TASK TO COMPLETE. Copy the lines verbatim, starting with the line that contains "Click the Feature" and going on through the line that contains "I will 902,461.".

EXTRACTED MATERIAL.
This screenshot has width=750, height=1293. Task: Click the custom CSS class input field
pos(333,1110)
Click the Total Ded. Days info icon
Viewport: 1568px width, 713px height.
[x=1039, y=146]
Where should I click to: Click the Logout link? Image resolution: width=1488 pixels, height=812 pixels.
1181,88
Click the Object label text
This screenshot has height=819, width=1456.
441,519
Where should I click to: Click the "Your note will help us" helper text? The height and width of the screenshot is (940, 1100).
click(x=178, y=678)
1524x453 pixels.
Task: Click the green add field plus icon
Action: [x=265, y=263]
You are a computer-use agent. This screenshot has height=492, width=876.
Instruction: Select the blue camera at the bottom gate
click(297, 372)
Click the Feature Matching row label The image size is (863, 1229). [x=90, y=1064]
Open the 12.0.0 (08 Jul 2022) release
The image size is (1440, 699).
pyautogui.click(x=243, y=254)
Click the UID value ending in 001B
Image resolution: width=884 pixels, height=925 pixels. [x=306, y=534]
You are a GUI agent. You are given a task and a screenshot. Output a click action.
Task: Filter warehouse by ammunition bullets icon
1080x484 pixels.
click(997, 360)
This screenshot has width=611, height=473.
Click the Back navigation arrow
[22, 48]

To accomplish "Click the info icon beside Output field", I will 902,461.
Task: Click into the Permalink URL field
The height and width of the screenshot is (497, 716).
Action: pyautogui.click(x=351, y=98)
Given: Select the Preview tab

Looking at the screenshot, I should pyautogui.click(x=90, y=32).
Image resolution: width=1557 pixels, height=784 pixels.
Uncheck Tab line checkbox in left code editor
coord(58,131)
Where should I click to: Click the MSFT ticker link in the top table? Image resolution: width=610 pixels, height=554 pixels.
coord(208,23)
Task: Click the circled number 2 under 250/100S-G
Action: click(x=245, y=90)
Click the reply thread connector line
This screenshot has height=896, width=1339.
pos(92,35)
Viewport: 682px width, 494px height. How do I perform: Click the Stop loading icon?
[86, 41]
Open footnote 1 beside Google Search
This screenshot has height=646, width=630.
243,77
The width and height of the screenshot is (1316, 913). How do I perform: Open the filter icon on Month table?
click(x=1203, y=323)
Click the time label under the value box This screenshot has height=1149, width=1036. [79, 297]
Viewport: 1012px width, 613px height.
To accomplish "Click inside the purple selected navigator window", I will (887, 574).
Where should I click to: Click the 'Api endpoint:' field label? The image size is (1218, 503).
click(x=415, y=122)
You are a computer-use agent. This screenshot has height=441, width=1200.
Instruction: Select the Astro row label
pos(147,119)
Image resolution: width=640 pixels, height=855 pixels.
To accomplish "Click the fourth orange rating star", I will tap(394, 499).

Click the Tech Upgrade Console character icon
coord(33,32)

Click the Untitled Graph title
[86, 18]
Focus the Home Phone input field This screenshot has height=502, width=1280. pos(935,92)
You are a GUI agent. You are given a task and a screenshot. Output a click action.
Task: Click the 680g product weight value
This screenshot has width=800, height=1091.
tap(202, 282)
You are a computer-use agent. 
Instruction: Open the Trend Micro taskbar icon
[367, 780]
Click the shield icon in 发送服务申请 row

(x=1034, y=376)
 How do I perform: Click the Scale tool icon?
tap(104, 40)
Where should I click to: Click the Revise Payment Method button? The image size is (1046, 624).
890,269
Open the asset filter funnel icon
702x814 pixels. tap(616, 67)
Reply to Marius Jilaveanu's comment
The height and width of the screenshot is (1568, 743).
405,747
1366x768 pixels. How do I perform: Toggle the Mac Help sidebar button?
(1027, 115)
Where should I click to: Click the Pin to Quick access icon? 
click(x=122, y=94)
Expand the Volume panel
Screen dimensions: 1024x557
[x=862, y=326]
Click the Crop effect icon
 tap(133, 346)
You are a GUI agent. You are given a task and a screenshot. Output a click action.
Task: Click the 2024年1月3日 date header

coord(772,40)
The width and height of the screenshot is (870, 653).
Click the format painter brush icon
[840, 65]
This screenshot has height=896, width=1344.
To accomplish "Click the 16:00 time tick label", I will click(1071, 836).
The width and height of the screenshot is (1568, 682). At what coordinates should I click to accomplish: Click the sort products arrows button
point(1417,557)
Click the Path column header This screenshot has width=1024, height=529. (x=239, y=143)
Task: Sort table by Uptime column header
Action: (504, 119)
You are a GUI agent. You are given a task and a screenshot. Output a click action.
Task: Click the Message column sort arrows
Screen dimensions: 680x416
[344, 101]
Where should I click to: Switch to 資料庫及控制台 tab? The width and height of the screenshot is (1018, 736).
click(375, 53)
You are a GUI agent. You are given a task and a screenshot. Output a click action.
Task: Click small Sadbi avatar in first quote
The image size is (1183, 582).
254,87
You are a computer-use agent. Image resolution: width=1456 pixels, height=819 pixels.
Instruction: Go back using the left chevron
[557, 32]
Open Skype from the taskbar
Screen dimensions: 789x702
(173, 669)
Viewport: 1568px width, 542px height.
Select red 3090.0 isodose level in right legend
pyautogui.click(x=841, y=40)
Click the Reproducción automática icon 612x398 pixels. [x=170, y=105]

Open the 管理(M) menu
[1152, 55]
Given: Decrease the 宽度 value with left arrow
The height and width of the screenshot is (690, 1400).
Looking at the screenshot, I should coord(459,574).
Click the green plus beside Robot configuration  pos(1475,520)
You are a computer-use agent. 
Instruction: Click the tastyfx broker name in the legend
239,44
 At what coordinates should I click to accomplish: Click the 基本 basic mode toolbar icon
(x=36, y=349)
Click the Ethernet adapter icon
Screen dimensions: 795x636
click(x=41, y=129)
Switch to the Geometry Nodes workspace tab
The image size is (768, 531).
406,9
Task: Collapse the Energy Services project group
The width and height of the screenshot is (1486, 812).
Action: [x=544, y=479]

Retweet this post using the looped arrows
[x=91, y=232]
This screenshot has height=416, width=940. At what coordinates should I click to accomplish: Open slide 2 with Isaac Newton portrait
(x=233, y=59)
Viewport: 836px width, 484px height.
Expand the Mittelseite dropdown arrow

TASK RESPONSE.
Click the Feature Matching row label The image size is (863, 1229). [x=90, y=1064]
Open the 12.0.0 (08 Jul 2022) release
The image size is (1440, 699).
pyautogui.click(x=243, y=254)
Click the UID value ending in 001B
Image resolution: width=884 pixels, height=925 pixels. [x=306, y=534]
You are a GUI agent. You are given a task and a screenshot. Output a click action.
Task: Filter warehouse by ammunition bullets icon
1080x484 pixels.
click(997, 360)
This screenshot has width=611, height=473.
Click the Back navigation arrow
[22, 48]

To accomplish "Click the info icon beside Output field", I will 902,461.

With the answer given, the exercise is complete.